Rewrite the records below with "screenshot" changed to "screen capture" everywhere and nothing else altered, and leave the pictures out of your version.

[Records for locating described items]
-=-=-

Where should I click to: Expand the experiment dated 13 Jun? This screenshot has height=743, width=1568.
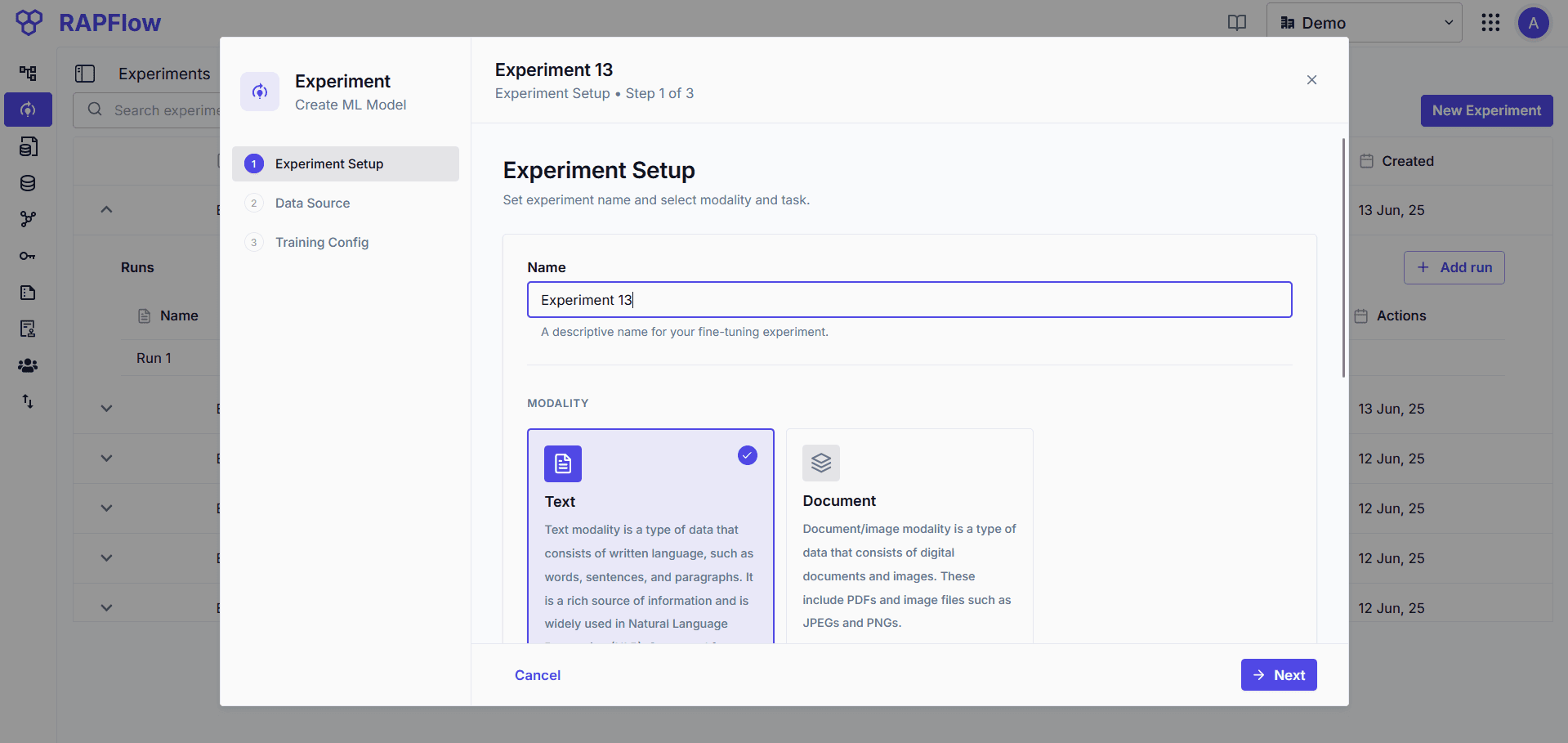click(105, 407)
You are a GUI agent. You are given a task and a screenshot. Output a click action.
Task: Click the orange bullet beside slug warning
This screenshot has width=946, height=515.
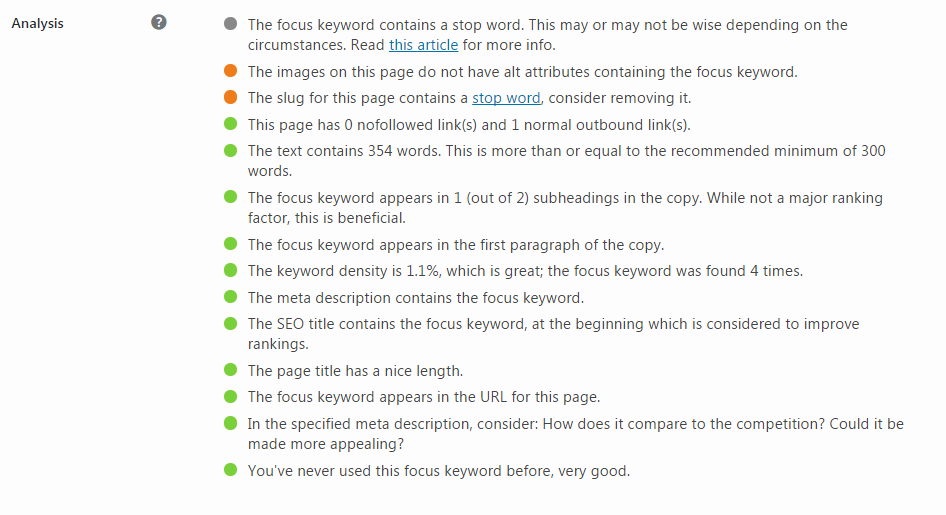tap(230, 97)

-=-=-

▶ [Problem solution]
Where should I click to: Expand the experiment dated 13 Jun? This screen capture has height=743, width=1568.
click(105, 407)
You are a GUI agent. You are given a task and a screen capture. Output a click action.
Task: Click the orange bullet beside slug warning
This screen capture has width=946, height=515.
tap(230, 97)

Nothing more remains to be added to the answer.